To demonstrate that this study was an improvement on the previous three-state study, the authors even used their data and approach in an attempt to replicate the methods and results of its predecessor, and they succeeded. They found, just like the three-state study, that New York did show an improvement, and it was larger than the others. This provides support that the previous study was lacking in sample depth and rigor which led to a faulty conclusion.

Finally, the authors address the ACA studies and conclude that it is likely that the mortality effects are more significant for older populations but also that the other results may be partly driven by the non-expansion aspects of the ACA such as woodwork effects from the marketing campaign which would mean that mortality improvements could be achieved without expansion.

How Much has Zero Improvement Cost Us?

In 2013, the year of implementation of the ACA, approximately 18.7% of Americans were enrolled in Medicaid.

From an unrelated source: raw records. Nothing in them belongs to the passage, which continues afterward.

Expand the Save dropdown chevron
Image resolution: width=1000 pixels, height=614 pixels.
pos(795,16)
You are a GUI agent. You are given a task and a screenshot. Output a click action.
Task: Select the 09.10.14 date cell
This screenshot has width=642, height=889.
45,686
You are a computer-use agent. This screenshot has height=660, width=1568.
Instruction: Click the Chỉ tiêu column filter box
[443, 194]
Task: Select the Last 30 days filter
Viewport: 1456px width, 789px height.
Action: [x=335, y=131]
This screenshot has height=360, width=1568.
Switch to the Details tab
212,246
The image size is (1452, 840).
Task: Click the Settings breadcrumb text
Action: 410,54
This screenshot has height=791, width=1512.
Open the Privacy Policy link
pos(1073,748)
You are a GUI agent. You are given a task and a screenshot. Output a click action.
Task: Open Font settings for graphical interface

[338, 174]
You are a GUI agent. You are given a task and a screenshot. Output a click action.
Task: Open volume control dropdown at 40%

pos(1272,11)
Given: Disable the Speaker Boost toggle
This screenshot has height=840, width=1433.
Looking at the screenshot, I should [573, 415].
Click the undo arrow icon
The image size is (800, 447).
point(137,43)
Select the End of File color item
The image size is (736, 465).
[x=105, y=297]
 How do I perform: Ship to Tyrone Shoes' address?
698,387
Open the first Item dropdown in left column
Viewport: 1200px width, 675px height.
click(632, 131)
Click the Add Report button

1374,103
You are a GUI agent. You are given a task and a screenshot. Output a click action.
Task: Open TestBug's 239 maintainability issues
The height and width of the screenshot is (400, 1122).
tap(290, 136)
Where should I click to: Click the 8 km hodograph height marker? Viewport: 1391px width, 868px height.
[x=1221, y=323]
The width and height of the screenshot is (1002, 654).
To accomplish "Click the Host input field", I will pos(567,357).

In 2020, before Covid and its resultant legislation caused an increase in enrollment, that figure was 22.4%. So a cursory estimate is that the ACA led an additional 3.7% of Americans to enroll in Medicaid.

Multiplying that by costs per enrollee and the total population, the cost in 2020 for expanding Medicaid was $112 billion. Applying that same approach to every year from 2014 to 2021, a combined $700 billion has been spent without achieving any mortality benefits.

From 2014 to 2021, a combined $700 billion has been spent without achieving any mortality benefits.

Even if we assume a 10% improvement in mortality, higher than either of the studies that found an effect, this works out to saving 560 lives per year and spending $200 million per life saved1, 20 times the value used by the EPA in their recently proposed social cost of carbon update.

Had a 10% improvement in mortality been achieved, Medicaid expansion would have spent $200 million per life saved, substantially more than policy-makers deemed effective.

Footnotes

1Healthcare-amenable mortality rate is 45.419 per 100,000 enrollees. So 10% improvement would save 4.54 lives per 100,000 enrollees every year. Using approach described, in 2020, there were 12 million additional Medicaid enrollees because of ACA.